Compared with the control group on standard antimigraine medications alone, the yoga group demonstrated significantly greater reductions in pain intensity, headache frequency, pill counts, and validated measures of disability and headache impact on daily life (see graphic).

“The good news is that practicing something as simple and accessible as yoga may help much more than medications alone. And all you need is a mat,” observed Dr. Bhatia, professor of neurology at the All India Institute of Medical Sciences in New Delhi.

The single-center, open-label, blinded-assessment CONTAIN trial included 160 adult episodic migraine patients ages 18-50 years experiencing 4-14 headaches per month. They were randomized to prophylactic and acute rescue medications alone or in combination with yoga instruction by a qualified yoga therapist in a class that met at the medical center 3 days per week for 1 month. This was followed by practice of the hour-long yoga program at home 5 days per week for the next 2 months, with twice-monthly telephone calls from the yoga center to encourage adherence and encouragement to call if questions arose. Both groups received counseling about the importance of lifestyle changes that may help with migraine, including diet, physical activity, adequate sleep, and stress reduction. Outcomes were assessed in an intent-to-treat analysis.

The yoga program included specific relaxation exercises, breathing techniques, meditation, and yoga postures, or asanas. The migraine-tailored program was vetted by yoga experts at five renowned Indian yoga centers.

No safety issues arose with the yoga program.

The investigators noted that the 47% reduction in migraine medication pill count and 49% decrease in headache frequency over the course of 3 months in the adjunctive yoga group have important implications, not only in a limited-resource country such as India, but also in the United States, where Americans spend an estimated $3.2 billion annually on prescription and over the counter headache medications, and the indirect cost associated with lost productivity due to migraine has been put at $13 billion per year.

Dr. Bhatia and colleagues speculated that the observed benefits of add-on yoga in migraineurs may involve previously described improved vagal tone and parasympathetic drive coupled with decreased sympathetic tone, increased nitric oxide levels, and loosening of stiff muscles, which can trigger headaches.

Real-life goals

Commenting on the research, neurologist Holly Yancy, DO, a headache specialist at the Banner Health - University Medicine Neuroscience Institute in Phoenix, said she was impressed by the high quality of this well-designed, adequately powered study of a complementary and alternative therapy.

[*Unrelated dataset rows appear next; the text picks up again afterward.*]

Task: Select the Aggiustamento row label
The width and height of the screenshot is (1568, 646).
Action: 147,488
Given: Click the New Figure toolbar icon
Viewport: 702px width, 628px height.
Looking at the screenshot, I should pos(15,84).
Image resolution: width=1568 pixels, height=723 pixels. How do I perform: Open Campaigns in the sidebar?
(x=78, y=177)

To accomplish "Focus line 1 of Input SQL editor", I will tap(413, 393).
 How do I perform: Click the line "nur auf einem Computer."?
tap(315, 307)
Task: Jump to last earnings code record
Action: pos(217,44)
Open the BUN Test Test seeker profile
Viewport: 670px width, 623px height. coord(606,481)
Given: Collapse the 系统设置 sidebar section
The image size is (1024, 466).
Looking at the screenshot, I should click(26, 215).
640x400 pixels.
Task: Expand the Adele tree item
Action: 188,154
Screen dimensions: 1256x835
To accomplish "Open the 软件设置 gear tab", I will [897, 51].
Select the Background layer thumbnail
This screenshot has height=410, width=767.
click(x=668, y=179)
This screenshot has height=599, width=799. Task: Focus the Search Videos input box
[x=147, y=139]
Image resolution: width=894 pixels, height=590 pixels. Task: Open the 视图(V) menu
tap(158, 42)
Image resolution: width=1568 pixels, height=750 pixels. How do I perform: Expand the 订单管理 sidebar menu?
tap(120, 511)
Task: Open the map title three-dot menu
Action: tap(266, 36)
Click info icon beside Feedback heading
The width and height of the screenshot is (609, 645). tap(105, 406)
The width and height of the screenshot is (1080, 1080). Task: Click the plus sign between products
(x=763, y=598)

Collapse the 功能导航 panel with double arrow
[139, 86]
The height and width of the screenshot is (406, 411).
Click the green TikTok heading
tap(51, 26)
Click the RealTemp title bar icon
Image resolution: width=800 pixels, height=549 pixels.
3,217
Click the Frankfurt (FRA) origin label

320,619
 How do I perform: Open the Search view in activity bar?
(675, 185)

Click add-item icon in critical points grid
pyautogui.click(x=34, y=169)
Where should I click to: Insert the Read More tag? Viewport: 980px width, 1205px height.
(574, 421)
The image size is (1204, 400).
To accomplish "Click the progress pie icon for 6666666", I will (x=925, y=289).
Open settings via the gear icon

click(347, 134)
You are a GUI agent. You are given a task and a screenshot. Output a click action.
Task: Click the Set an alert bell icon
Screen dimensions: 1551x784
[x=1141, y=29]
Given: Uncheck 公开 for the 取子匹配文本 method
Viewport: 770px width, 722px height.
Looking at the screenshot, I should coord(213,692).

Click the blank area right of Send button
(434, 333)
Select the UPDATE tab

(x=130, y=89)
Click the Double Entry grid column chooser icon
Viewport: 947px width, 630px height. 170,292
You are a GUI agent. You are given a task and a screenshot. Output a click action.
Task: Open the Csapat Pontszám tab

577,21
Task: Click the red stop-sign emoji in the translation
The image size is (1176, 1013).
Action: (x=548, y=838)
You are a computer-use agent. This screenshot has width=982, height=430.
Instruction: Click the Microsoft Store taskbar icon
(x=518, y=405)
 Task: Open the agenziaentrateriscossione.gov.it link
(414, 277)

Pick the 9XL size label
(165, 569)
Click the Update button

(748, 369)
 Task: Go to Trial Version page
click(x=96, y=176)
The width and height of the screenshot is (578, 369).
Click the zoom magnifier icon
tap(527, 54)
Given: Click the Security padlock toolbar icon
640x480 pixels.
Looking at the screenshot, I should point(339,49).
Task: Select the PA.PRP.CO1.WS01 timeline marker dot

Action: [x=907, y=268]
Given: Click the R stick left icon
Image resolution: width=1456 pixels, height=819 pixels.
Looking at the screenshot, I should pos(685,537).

“The primary and secondary endpoints were real-life goals of migraine treatment that we strive to achieve in clinical practice – and they were met in the study,” she observed. “To start with a month of in-house yoga classes to instill a baseline competence in yoga prior to transitioning to home practice and to provide resources for ongoing assistance for questions were nice touches.”

She noted that the control group also experienced reductions in migraine frequency, severity, and disability scores, albeit of significantly lesser magnitude than in the yoga group. This underscores how important it is in clinical practice to spend time counseling migraine patients on lifestyle choices.

“A trial such as this provides neurologists and other health care providers with an accessible, evidence-based treatment for migraines that can be used with other preventive treatments to decrease the frequency and the amount of medication their patients are taking. In addition, it is a behavioral therapy that can decrease triggers and potentially help patients cope with pain,” Dr. Yancy said.

“I suspect I’ll not hesitate to recommend yoga as an adjunctive treatment for patients in my clinic that are physically capable. I think it would be logical to try to extrapolate the concept to a chronic migraine population as well, though it would be ideal to base that recommendation on another study conducted with a chronic migraine population.”

Dr. Bhatia and his coinvestigators reported having no financial conflicts regarding their study, funded by the Government of India and the All India Institute of Medical Sciences.